WHAT IS EXPECTED
Once the line containing "Viewport: 1378px width, 861px" is found in the entries below, restate it and each following line word for word, stopping after the line containing "Click the Open".

(Saved entries)
== Segment start ==
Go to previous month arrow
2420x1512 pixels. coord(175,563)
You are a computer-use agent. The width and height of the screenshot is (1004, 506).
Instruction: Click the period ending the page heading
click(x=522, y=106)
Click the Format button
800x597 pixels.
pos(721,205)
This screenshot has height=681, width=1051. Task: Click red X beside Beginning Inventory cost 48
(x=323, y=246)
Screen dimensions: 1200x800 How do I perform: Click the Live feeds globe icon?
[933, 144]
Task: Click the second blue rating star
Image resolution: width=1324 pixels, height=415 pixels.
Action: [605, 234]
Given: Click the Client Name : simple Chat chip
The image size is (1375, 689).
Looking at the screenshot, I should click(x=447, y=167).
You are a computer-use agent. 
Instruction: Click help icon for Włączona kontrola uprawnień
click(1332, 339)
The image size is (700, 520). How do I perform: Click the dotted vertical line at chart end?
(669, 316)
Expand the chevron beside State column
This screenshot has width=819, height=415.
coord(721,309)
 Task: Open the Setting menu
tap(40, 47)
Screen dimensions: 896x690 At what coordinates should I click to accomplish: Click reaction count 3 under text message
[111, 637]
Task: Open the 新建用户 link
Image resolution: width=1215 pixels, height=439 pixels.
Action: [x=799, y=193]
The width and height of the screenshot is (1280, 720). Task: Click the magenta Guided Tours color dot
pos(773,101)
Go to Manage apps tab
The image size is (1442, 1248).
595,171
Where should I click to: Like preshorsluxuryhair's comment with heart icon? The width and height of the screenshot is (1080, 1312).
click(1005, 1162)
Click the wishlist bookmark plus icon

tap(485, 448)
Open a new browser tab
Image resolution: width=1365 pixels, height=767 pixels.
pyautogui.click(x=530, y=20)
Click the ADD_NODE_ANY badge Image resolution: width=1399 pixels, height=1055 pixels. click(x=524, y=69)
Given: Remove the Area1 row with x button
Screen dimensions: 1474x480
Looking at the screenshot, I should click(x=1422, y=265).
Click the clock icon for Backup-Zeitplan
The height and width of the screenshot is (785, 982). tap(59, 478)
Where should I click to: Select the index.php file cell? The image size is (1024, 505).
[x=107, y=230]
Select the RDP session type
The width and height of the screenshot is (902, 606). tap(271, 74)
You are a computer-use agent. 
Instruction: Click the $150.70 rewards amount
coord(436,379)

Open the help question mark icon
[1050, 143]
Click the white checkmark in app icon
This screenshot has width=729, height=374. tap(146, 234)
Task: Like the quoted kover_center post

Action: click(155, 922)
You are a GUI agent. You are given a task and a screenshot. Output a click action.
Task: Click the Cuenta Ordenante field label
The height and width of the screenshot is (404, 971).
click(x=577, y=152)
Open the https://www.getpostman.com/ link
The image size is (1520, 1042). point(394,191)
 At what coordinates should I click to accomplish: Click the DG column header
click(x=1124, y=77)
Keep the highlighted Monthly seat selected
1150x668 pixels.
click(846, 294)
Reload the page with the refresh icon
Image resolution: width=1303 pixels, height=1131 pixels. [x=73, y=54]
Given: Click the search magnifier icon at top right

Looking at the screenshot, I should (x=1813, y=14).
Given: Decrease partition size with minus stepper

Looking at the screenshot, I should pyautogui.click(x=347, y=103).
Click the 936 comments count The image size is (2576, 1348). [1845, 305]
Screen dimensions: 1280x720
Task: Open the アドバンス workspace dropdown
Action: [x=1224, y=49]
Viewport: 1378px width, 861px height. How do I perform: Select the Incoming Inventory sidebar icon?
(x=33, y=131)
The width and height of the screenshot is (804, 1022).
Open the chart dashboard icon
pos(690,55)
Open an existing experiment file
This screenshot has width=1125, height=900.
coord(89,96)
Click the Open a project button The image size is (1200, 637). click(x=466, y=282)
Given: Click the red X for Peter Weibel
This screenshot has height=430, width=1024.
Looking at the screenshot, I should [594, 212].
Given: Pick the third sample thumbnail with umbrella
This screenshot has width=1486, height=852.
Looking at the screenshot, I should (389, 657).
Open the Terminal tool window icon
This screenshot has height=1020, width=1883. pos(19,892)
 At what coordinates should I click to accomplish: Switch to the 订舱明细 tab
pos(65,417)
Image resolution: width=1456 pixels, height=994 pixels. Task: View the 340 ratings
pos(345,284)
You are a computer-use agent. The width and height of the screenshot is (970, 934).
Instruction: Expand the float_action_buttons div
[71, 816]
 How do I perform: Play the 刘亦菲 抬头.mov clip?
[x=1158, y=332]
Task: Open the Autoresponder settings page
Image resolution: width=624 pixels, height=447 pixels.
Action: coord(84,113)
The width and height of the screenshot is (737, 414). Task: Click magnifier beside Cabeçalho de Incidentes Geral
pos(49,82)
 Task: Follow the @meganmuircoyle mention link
== Segment end ==
EXERCISE ANSWER
Viewport: 1378px width, 861px height. How do I perform: Select the Incoming Inventory sidebar icon?
(x=33, y=131)
The width and height of the screenshot is (804, 1022).
Open the chart dashboard icon
pos(690,55)
Open an existing experiment file
This screenshot has width=1125, height=900.
coord(89,96)
Click the Open a project button The image size is (1200, 637). click(x=466, y=282)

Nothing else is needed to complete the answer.